Esta resolución es la cuarta iniciativa del Congreso para restringir los poderes de guerra del presidente, una facultad que, según la ley, debía contar con la autorización legislativa 60 días después del inicio de cualquier operación militar. Trump había ignorado este requisito, pero la reciente votación evidencia un creciente rechazo de representantes, incluso dentro de las filas republicanas.
Cuatro legisladores republicanos rompieron filas y apoyaron la resolución junto a los demócratas: Brian Fitzpatrick, Tom Barrett, Warren Davidson y Thomas Massie. Este último, conocido por distanciarse de Trump, ya fue desplazado en primarias locales por un candidato respaldado por el expresidente, lo que refleja la presión interna que ejerce Trump para mantener su influencia.

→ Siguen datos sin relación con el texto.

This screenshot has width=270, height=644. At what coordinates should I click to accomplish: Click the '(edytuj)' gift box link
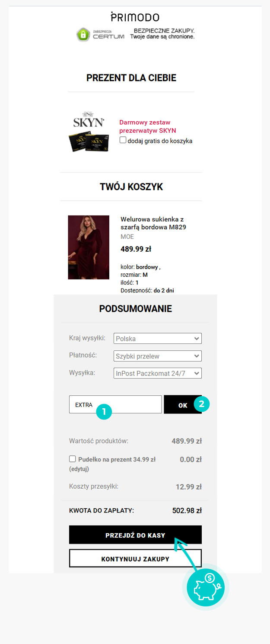79,469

El control del partido y los desafíos internos
Desde su regreso a la escena política, Trump ha mantenido un firme control sobre el Partido Republicano, utilizando su influencia para sancionar a políticos que se alejan de su línea y para apoyar candidatos afines. Sin embargo, esta votación revela que algunos electos están dispuestos a desafiar esa hegemonía, afectando la percepción de un partido unido.
La oposición dentro del GOP, aunque aún minoritaria, podría tener impacto en futuras votaciones relevantes, especialmente en el Senado donde los mandatos son más largos y las lealtades pueden variar. Legisladores como John Cornyn y Bill Cassidy, que enfrentaron derrotas en primarias apoyadas por Trump, podrían aprovechar este clima para erigir barreras a su dominio.
En este contexto, la resolución contra la guerra en Irán no solo es una petición de retirada militar sino también un reflejo de la fractura que empieza a notarse en el Partido Republicano. El acto muestra que ciertas figuras electas, antes temerosas del poder de Trump, comienzan a plantear resistencia, anticipando un escenario político con mayor pluralidad dentro de la formación.